Is health measurable?
I’m not sure.
Diseases are measurable, at least in a binary fashion. You either do or don’t have a disease.
In addition, often diseases can be quantified in a non-binary fashion, with internal, fine-grained measurements. For example, someone may be HIV+ with a certain viral load or have hypertension with a set of average systolic and diastolic pressures, or heart failure with a given ejection fraction.
There are also various measurements for something we refer to as “fitness” which can include measurements of cardiorespiratory capacity such as VO2max and muscular endurance tests, or maybe (but this is not without controversy), body composition. We might even numerically estimate fitness by looking at a specific sports result—such as a 5K time—which might be a good proxy-measure of physical fitness (mixed in with training and perhaps mental fitness – whatever that is!).
But what about “health”?
For example, consider the World Health Organization’s definition of health (just one of the many definitions of health being floated out there today):
Health is a state of complete physical, mental and social well-being and not merely the absence of disease or infirmity.
How in the world do you measure that?
We can’t.
And that’s the point.
I don’t think we ( or your healthcare organizations) can measure health—either individually or at a population level—without first defining what health is (and even then, it may still not be possible to measure it), and this is a problem because this is a time when the healthcare industry is currently enthralled by data.
It’s a time when healthcare administrators see electronic health records and big data and insights gained from artificial intelligence (and all of the other technologies like these) as the saviors of healthcare, it’s unlikely we really know how any of these measurements and data-sets relate to health because I am not sure most people working in healthcare have a clear definition of health, let alone a measurable one.
So are diseases measurable? Probably. But is health measurable? No.
And if that’s the case—if they (and we) can’t even define the central word of their (our) industry, let alone measure it—then as they (we) inevitably expand data measurement, extraction, and interpretation, everyone can expect a rough ride.

Saved data entries →
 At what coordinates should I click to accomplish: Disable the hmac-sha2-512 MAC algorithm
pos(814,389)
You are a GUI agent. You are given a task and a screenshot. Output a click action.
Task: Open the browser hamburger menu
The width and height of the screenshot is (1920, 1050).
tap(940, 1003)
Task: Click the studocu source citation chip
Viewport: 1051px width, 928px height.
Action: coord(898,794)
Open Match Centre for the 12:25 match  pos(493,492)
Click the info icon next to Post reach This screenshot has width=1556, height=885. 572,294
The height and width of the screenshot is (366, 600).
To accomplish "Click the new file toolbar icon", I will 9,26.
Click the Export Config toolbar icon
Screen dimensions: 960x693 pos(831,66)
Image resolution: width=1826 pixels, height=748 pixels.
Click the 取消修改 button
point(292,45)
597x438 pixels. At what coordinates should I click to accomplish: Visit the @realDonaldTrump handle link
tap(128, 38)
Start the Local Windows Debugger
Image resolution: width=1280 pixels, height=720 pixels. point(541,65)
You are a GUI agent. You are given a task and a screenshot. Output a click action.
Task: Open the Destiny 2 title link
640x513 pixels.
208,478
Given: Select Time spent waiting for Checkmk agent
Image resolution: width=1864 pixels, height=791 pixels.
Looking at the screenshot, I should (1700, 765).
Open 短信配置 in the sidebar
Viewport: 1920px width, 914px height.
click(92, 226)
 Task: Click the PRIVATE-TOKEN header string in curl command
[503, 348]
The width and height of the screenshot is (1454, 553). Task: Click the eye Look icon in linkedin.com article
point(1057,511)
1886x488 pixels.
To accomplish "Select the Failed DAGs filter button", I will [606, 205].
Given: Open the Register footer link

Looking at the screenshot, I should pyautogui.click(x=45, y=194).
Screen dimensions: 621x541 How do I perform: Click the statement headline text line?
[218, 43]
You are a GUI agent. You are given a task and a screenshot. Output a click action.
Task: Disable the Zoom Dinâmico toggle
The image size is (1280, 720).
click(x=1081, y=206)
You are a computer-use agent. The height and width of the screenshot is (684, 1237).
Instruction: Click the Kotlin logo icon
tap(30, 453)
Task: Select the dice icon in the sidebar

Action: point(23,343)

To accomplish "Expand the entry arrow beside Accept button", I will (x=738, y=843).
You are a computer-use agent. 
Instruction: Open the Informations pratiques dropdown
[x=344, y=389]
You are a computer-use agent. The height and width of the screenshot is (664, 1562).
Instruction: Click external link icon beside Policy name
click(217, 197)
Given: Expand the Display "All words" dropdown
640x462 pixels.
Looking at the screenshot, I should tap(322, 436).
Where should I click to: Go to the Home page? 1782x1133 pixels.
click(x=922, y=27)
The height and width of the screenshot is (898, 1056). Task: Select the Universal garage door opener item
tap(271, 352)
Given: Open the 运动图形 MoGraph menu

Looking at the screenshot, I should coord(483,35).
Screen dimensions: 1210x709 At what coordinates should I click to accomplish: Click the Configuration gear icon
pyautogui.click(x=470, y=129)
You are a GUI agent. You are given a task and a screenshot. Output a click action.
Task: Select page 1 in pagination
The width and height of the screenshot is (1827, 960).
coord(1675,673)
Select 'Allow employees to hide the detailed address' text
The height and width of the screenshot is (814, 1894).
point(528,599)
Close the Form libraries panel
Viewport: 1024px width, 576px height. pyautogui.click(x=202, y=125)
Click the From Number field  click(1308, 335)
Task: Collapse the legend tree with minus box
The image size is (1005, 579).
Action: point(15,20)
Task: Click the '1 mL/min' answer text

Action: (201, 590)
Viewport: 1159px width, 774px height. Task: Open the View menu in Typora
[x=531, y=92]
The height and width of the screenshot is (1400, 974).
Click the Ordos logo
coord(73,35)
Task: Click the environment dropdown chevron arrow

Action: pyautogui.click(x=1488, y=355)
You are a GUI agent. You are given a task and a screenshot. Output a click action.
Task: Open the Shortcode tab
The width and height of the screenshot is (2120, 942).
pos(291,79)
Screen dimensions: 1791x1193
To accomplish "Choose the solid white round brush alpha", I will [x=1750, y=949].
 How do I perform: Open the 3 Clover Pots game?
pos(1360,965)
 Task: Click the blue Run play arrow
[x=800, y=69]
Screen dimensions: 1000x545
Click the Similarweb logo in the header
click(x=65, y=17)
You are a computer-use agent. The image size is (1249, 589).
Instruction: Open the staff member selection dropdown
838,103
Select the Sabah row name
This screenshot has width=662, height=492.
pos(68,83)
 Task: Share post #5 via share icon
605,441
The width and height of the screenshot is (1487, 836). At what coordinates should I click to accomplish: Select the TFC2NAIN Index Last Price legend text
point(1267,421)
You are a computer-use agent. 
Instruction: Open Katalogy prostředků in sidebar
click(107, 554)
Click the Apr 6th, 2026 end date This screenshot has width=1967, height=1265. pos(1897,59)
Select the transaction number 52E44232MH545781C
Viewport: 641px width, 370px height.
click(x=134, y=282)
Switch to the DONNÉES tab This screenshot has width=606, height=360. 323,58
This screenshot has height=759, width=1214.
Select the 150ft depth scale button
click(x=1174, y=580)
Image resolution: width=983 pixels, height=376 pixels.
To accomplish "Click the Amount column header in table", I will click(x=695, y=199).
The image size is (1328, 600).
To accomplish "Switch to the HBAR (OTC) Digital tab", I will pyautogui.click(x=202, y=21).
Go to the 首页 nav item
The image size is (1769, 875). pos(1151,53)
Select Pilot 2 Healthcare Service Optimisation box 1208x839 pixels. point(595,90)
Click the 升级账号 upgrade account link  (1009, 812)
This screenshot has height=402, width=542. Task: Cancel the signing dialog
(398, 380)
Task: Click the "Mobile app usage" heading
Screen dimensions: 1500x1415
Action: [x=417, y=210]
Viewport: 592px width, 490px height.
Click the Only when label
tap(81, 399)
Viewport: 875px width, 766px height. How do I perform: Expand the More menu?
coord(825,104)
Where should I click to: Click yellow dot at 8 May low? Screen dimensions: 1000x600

Description of the task → Copy the part of the piece on measuring health that starts at "So are diseases" and ends after "a rough ride.", substituting "bumpy road" for "rough ride". None of these entries have anything to do with the piece on measuring health.

Reply to the task →
So are diseases measurable? Probably. But is health measurable? No.
And if that’s the case—if they (and we) can’t even define the central word of their (our) industry, let alone measure it—then as they (we) inevitably expand data measurement, extraction, and interpretation, everyone can expect a bumpy road.